As I said, I know people do shitty things. People can get caught up in the moment of I CANT BELIEVE YOU SAID THAT ABOUT MY FRIEND GRAAA and be cold and vicious.
This isn’t a moment. This is three months later.
This is hate mail, cruel jokes, and abusive calls to Zaphods. This is people accosting and intimidating friends of ours at the Dom simply because they’re friends of ours.
This is people actively trying to shut down or starve an underground music night — an underground night which is one of the oldest in the world, and has helped artists (including their friends) achieve things they’ve wanted their whole lives — people trying to starve that underground music night… because they don’t like a promoter who has worked tirelessly every week for over ten years to support the genre they enjoy?

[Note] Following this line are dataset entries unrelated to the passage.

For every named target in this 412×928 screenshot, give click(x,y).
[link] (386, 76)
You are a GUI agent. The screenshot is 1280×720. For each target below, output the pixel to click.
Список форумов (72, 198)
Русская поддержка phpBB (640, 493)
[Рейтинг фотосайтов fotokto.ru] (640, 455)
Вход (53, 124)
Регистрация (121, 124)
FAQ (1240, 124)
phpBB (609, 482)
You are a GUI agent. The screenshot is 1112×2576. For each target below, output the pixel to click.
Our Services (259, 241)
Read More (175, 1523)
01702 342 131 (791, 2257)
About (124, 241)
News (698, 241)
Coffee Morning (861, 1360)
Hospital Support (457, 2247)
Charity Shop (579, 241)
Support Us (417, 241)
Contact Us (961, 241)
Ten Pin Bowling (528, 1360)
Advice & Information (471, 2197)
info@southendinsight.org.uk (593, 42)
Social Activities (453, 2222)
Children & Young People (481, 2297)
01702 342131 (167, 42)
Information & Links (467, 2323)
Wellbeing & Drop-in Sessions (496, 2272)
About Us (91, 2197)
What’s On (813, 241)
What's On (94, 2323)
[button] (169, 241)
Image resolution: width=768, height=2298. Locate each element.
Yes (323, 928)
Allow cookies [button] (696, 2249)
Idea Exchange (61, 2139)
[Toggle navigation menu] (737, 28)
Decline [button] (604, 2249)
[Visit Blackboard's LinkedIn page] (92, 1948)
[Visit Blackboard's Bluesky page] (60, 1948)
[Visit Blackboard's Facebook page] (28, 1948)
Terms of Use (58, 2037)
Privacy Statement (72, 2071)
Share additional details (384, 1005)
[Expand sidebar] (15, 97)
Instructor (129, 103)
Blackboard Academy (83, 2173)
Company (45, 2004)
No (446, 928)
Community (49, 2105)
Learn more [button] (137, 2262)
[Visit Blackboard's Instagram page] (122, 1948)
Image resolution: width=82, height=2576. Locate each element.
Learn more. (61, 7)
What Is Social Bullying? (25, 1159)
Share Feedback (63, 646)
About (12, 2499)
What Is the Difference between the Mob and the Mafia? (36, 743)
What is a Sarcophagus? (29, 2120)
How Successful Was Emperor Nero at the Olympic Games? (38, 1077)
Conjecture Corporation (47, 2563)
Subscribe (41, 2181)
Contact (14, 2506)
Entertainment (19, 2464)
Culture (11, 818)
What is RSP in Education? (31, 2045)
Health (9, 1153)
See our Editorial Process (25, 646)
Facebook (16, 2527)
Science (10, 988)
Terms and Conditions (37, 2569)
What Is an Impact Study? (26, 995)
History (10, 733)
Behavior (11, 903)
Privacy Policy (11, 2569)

[Here’s a Jairus Protip™: Leslie has a standing invite to start a night (and we’re talkin weekends here, no Tuesday shit) in every major city I’ve ever traveled to with her, and a lot of cities I haven’t. She started the Retro 80s night at Barrymore’s. She can build a community, and she’s proven she can make a club money hand-over-fucking-fist. If the night here were to somehow fold due to boycotts or more forged emails to Eugene or whatever, she could have a gig the next day in Montreal, New York, or Leipzig. It’s Ottawa’s artists and audience that would be left trying to rebuild in a vacuum, not Leslie.]
You can hate me and Leslie and say bad things about us to your friends for the rest of your life and that’s fine — but you’re one empty motherfucker if you’re selfish enough to try and fuck over everything that’s been built here over the last decade (not just by Leslie, but by everyone who’s donated, paid, worked, sweat, and bled to make things happen) because you don’t like someone.
Regardless of which ‘side’ you’re on, if you actually stop reading this and consider what was said and what was done over the past three months, you’ll know that the way she’s been treated cannot be justified. Even if you don’t agree with a word she says or a thing she does, you’ll know that the way she’s been treated cannot be justified.
As I said some 1500 words ago, I don’t expect people to actually think about how they have responded to all this. I don’t expect things to actually change, or for Leslie to even receive an email saying “I’m not your friend and I don’t want to be, but I reacted unfairly”. A lot of people refuse to say that.
On a personal level, all of this has really driven home how few people I want to invest my time and energies into. I didn’t think Leslie’s post would bring a flood of praise and well-wishing, but there are a lot of people I expected something other than overt hostility from. I can count on one hand the number of people who aren’t close friends, but still treated Leslie with some respect — even if they didn’t agree with her.
To those few and rare people, thank you. To anyone who takes the time to read this and think about how Leslie’s been treated, thank you, even if you don’t agree with everything I say. To our friends, thank you for your continued friendship and support.
To everyone else: I have no more energy to spend on the mob and individuals alike who’ve done nothing but support this antagonistic little circus of spite. I’m done with this, and with you.